Nada contra a Lalá e a Teté... são muito queridas mesmo. Mas bem que podia surgir um “mamãzinha” de vez em quando. Não acham?

OBS.: Felizmente, tenho o prazer de anunciar que, antes da publicação desta “edição” (que já está pronta há alguns dias), ouvi o meu tão sonhado e esperado “mamã”. Foi agorinha à noite mesmo. Eu estava na sala e o Alex e a Mari na cozinha... O diálogo foi mais ou menos assim:

Alex: Mamãããe...
Alex: Mamãnhêêêêê...

E eu, entretida com os afazeres da casa, nada de responder.

Alex: Filha, chama a mamãe! Chama a mamãe, Mari!

E ela, fofa de tudo, chamou mesmo:

Mari: Mamã, Mamã...

Depois disso, é claro, parei tudo o que estava fazendo e fui correndo até a cozinha só pra ouvir pessoalmente ela repetir essa palavrinha que me fez sentir a pessoa mais importante do mundo.
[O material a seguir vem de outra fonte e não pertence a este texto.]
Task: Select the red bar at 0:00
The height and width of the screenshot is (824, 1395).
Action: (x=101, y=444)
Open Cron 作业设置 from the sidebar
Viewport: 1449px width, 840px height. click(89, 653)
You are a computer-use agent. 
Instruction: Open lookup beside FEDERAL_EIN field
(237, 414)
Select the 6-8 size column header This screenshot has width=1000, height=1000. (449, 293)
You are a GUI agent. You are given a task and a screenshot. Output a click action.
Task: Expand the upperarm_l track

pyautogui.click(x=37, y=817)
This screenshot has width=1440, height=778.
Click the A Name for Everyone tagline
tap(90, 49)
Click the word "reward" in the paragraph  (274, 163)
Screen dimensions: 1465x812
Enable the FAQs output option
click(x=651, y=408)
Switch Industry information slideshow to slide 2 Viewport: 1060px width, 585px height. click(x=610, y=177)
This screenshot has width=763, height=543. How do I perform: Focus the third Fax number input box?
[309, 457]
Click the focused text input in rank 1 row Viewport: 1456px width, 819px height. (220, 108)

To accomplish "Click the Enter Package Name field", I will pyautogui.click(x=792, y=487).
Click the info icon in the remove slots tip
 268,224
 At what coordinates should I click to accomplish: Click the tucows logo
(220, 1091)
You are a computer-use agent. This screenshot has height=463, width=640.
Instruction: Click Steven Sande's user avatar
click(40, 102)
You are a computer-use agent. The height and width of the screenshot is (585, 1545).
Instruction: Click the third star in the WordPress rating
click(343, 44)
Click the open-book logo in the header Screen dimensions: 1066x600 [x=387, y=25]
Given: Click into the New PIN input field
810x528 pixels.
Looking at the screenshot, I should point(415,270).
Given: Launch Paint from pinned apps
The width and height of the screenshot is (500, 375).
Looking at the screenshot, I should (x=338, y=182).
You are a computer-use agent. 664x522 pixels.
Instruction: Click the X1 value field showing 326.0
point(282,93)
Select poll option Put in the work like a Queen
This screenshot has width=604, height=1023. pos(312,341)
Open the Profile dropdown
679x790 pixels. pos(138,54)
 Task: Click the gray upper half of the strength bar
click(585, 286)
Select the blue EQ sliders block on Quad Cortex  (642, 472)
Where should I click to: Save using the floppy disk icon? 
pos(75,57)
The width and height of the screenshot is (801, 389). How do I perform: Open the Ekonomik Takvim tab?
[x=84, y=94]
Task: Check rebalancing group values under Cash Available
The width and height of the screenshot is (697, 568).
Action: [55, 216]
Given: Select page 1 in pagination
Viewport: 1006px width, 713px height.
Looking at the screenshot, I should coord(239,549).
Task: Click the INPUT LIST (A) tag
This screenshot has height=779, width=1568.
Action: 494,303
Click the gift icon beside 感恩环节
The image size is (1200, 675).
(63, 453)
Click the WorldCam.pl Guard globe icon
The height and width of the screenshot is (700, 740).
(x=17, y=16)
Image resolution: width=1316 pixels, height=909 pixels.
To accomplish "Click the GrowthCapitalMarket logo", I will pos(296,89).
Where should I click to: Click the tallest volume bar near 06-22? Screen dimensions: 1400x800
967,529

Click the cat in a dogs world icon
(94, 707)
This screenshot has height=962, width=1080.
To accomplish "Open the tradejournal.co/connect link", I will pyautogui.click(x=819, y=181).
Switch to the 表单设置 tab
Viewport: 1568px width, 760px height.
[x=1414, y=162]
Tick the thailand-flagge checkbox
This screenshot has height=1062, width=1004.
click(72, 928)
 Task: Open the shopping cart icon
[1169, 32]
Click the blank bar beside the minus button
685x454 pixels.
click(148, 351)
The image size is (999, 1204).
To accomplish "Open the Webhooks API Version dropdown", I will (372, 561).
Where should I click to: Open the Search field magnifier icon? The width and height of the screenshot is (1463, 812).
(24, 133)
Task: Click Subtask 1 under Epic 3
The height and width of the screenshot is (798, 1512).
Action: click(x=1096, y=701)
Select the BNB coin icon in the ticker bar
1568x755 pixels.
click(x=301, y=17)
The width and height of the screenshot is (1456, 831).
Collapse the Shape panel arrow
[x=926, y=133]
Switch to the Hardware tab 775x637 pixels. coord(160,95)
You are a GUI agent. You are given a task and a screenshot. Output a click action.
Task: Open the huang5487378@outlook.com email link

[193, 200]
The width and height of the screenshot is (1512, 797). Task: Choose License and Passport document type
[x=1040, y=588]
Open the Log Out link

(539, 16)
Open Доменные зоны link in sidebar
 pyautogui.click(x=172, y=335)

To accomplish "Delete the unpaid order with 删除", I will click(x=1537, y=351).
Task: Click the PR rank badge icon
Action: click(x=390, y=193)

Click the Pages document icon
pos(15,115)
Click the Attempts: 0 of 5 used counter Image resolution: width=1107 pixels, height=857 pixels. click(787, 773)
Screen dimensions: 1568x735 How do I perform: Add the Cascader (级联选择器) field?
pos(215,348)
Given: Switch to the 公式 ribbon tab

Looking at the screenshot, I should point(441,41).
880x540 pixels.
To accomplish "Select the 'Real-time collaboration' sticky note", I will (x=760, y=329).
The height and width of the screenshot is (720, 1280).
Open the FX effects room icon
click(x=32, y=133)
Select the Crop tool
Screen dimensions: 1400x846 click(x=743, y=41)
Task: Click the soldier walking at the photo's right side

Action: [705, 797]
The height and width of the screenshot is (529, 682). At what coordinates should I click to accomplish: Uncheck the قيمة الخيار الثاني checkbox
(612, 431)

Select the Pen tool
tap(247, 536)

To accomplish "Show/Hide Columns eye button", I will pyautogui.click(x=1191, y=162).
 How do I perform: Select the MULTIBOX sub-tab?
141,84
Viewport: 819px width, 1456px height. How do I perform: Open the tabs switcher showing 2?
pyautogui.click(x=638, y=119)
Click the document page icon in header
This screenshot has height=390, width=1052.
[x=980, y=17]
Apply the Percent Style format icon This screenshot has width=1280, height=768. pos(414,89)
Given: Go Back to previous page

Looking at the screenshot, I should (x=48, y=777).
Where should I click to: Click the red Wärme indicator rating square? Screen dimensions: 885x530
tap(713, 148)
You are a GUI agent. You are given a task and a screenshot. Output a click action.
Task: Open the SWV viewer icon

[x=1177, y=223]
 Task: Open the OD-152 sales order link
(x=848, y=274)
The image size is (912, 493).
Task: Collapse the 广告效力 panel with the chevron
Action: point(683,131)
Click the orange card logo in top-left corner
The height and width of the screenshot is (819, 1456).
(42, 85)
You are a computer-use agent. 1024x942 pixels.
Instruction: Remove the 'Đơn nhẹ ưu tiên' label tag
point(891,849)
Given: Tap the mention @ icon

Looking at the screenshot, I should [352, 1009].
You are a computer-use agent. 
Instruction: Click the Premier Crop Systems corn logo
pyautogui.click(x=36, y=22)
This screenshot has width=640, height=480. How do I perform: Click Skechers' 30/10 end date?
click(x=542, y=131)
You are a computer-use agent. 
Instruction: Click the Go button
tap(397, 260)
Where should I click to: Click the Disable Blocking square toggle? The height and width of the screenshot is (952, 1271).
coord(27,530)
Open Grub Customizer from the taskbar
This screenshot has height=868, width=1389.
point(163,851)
E ainda tive direito a um abraço gostoso e a um beijo molhado, daqueles bem babados que só os bebês sabem dar.

Xô obstrução nasal...

Pois é. Você deve estar se perguntando que raio de título é esse para este post. Mas tenho que confessar que é o trecho de uma musiquinha que inventamos pra Mariana quando ela tinha apenas 15 dias de vida. Diz assim:


Xô obstrução nasal
Xô dor de dente

Xô obstrução nasal
Xô dor de cólica

Vem pra cá meu bem-estar
Vem pra cá, vem pra cá

Vem pra cá meu bem-estar
Vem pra cá!

O objetivo era simples: fazer com que ela entendesse que, toda vez que ouvisse essa música, tinha chegado a hora de tomar as homeopatias. E deu super certo. Hoje em dia, é só ela ouvir a gente cantando que já tira a chupeta e abre a boquinha...

O duro é que a gente sempre paga mico quando revela pros outros esse tipo de coisa. Hoje mesmo, fui almoçar com as meninas do escritório e papo vai, papo vem entramos neste assunto. E, é lógico, todo mundo caiu na risada quando mostrei todo meu talento artístico, cantando e gesticulando com as mãos o meu tão querido “Xô obstrução nasal*”.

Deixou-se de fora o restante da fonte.